Whenever we get takeout and they give us forks instead of chopsticks, my wife and I refer to it as “getting haloeʻd” (for those who donʻt know, “haole” is a Hawaiian term for foreigner that tends be used exclusively for Caucasian people). Thereʻs a general assumption that most whites donʻt know how to use chopsticks. Related, I was once at a Japanese funeral, eating poke and sashimi with chopsticks, and this sweet lady comes up to me and says “you use those so well!” It felt like the white-person version of “youʻre so well-spoken!”
- 3 days
I stopped for dinner once at a Chinese restaurant in Mississippi run by people actually from China. I (white guy) used chopsticks and our server just stared at me wide-eyed for most of the meal. She said I was the first white person she had ever seen using them, and she’d been working there for years. That is Mississippi for you.
I didn’t have the heart to tell her I’d learned to use them eating at Japanese restaurants.
- arin@lemmy.worldEnglish3 days
Chopsticks are the best utensils for eating chips(crisps in England). I love eating chips but i also love being on my computer. Why get chipdust everywhere when you can be clean?
- BeMoreCareful@lemmy.worldEnglish3 days
I use it them when I douse cheetos with valentina. Two of the most finger stainingest foods known at this point in history.
It’s like ambrosia for those of us awaiting cardiac release.
- 3 days
I avoid the chopstick places because I could never master them and I was tired of feeling like an ignorant buffoon. The surprise was, after more than 5 years of avoiding the chopstick places, I still felt like an ignorant buffoon.
- 2 days
Do it for the challenge! IV peaked at sub par but it’s still funner than a fork
- rumba@lemmy.zipEnglish3 days
OMG that took me WAY longer than it should to realize it was a joke. All the way up to the soy sauce I thought it was just stuffy and serious.
I use them everywhere because it annoys my wife, but now I just like them
- 3 days
There are foods that just don’t hit the same if you don’t eat them with chopsticks.
Ever tried to eat sushi with a fork? It just feels wrong.
But if it’s a rice bowl, screw the chopsticks. Gimme a spoon.
- 3 days
Makes sense. A chef’s hands touched 80% of that piece of Nigiri while making it
- 3 days
It’s how it’s eaten. Usually.
I highly suggest cooking and eating eggs with them!
- 2 days
The thing people forget is that the bowl is part of the cutlery.

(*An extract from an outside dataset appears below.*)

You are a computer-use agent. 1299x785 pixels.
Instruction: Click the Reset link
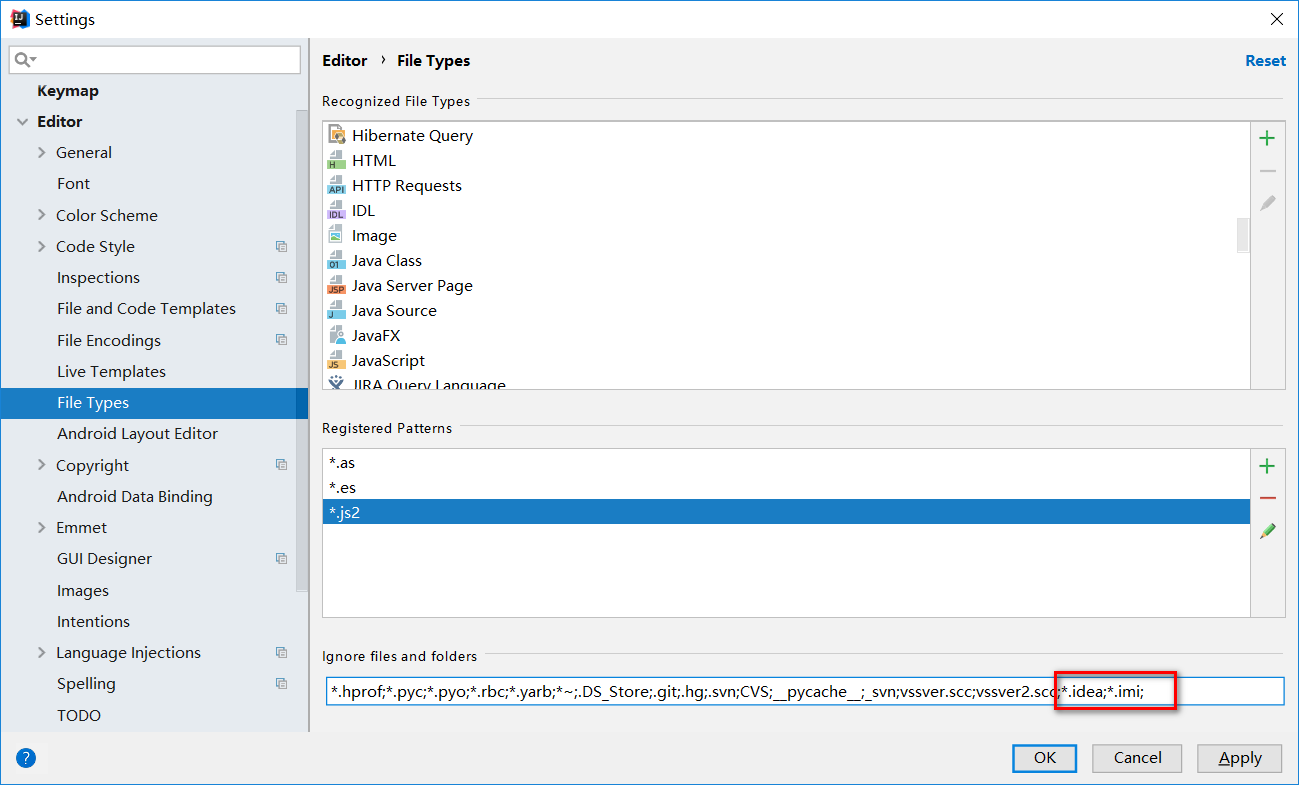[x=1265, y=61]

It’s why the bowl is so small. You pick it up!
Shovel that rice into your mouth like a pro chopstick user my friend. Stupid western table manners be damned!
(I’m from a western country, I also dislike the silly rule that you can’t bring your face down to your plate/bowl if you’re eating something hard to pick up)
- 3 days
Depends on the rice, sticky rice is really easy to eat with chop sticks, you can just generally grab anything and get a chunk. Medium sticky you can scoop up but non sticky/liquid sauce is a non-starter.
- 2 days
Yeah it is much better when you suck them in one by one through a drinking straw
- rumba@lemmy.zipEnglish3 days
Spaghetti with everything feels wrong. The form factor is simply bad. It’s not like a garden hose, where you need it to be that long.
It’s not my least favorite, but it’s a bit down the list. Penne is probably the best general purpose shape, at least according to these guys: https://www.realsimple.com/we-asked-chefs-which-pasta-shape-works-best-in-any-dish-11849324
I’m a fan of rotelle and fiori as well.
Both fine choices, they are on the upper end of the scale for me as well.
I used to eat sushi with a fork and it is possible. But that’s really about the only food that’s easier to eat with chopsticks than fork and knife.